The same provisions apply to current health research projects. According to section 6 Regulations data controllers who carry out health research that commenced prior to 8 August 2018 and who process or further process personal data for health research purposes after 8 August 2018 should as soon as practicable and no later than 30 April 2019, obtain the explicit consent of the concerned data subjects, unless one of the above exceptions apply.
Enhanced obligations on data controllers
The Health Research Regulations do not replace GDPR obligations. On the contrary, data controllers should ensure that they comply both with the Health Research Regulations and the GDPR. To this end, it is necessary that organisations are aware of any national legislation implementing the GDPR, as well as of any official guidance issued by the competent authorities and of best practices and guidelines on the notion of public interest. Furthermore, organisations should liaise with data protection experts and receive assistance in carrying out and recording this public interest balancing test. Data controllers should be proactive in designing their data protection and privacy policies, and they should design appropriate privacy notices and consent forms in accordance with the relevant legal requirements. Data controllers should also apply adequate policies for managing and storing consent forms and records of data processing activities to be able to demonstrate that they complied with the existing legal requirements.
The importance of the Health Research Regulations goes beyond its actual scope of application. They are an example of how legislators decide to make use of the GDPR provisions on national implementation.

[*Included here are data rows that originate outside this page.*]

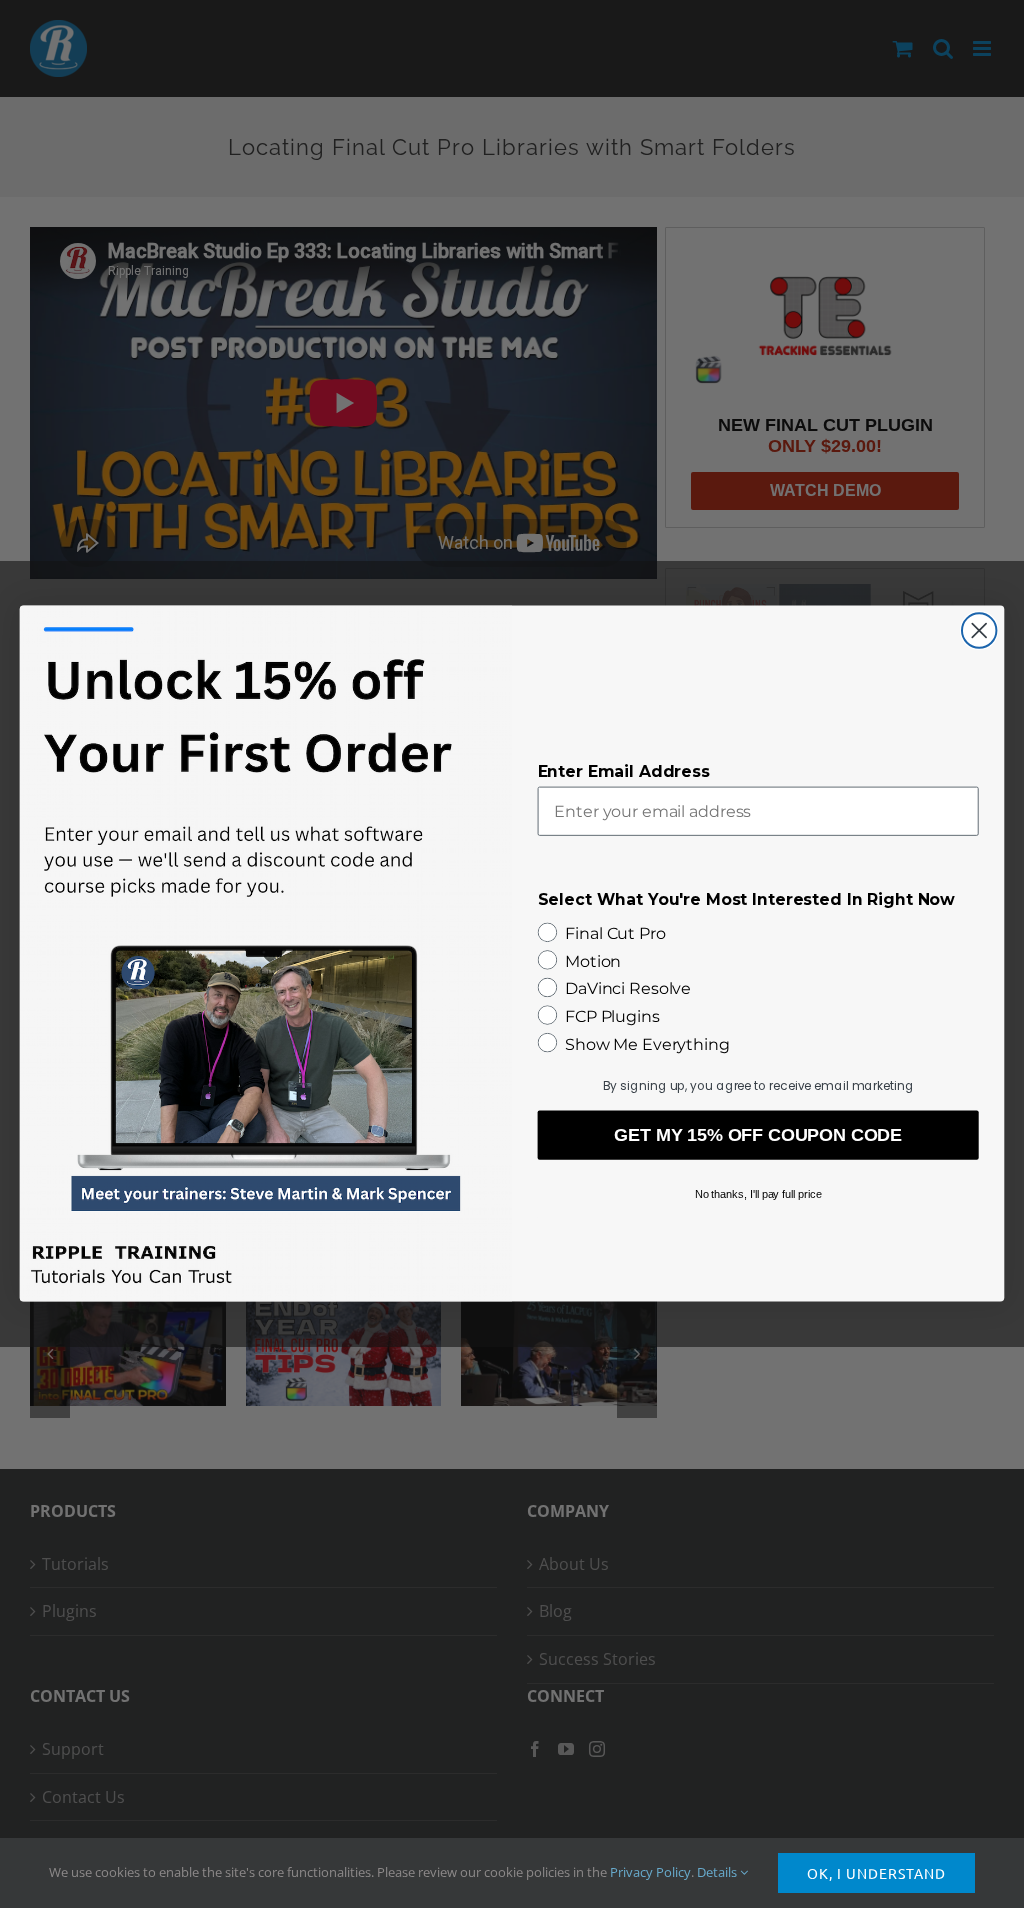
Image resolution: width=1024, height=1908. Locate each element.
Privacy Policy (650, 1872)
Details (718, 1872)
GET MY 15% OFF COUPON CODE (758, 1136)
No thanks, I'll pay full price (758, 1194)
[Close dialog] (979, 631)
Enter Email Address (624, 771)
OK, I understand (876, 1873)
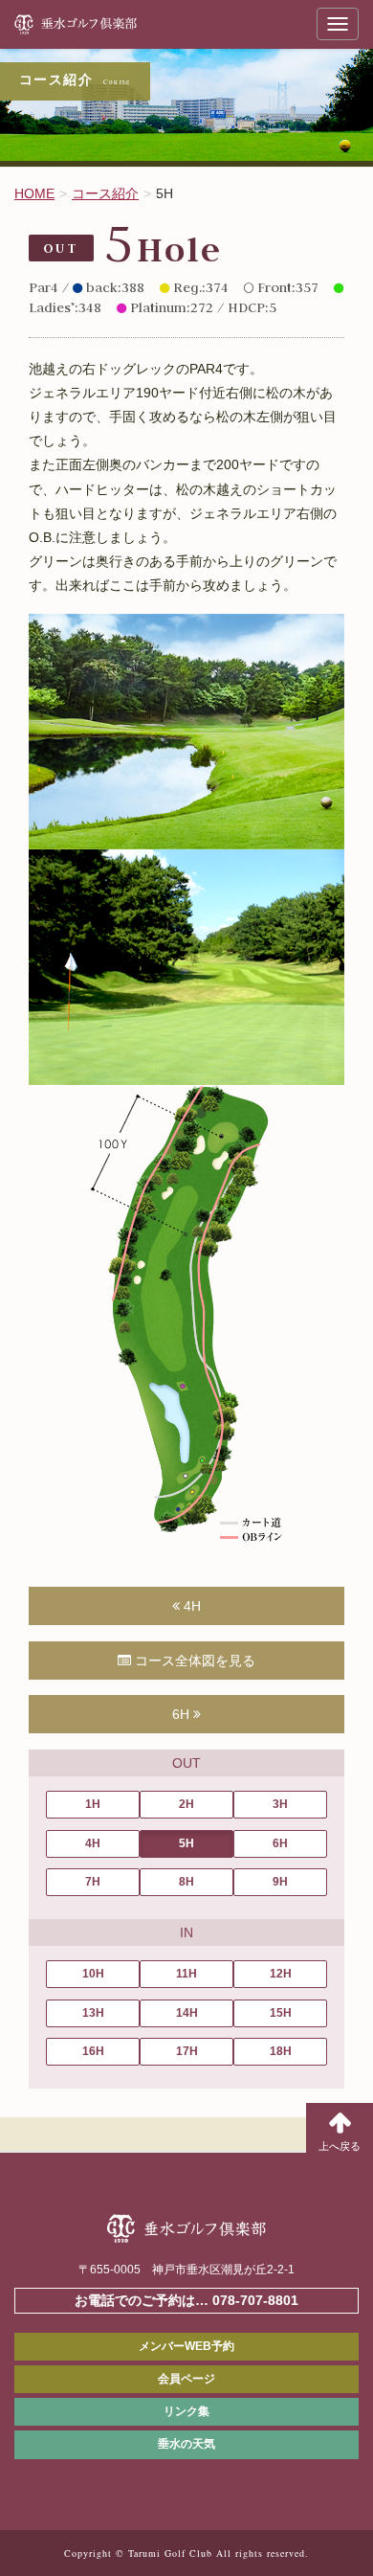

The Health Research Regulations could be used as a model for subsequent sectorial legislation, as a guidance for other Member States to enact similar laws, and as a best practice for data controllers to demonstrate compliance.
Data processing in health research is heavily regulated and requires compliance with a variety of legal requirements and sources to ensure that a comprehensive, responsible and inclusive set of practices are put in place. GDPR is only a piece of the puzzle: national legislation complements and – to some extent – bends the GDPR requirements and standards. Therefore, the GDPR should be read together with any implementing national laws, and organisations should rely on their data protection experts and DPOs to liaise with the competent authorities and ensure compliance.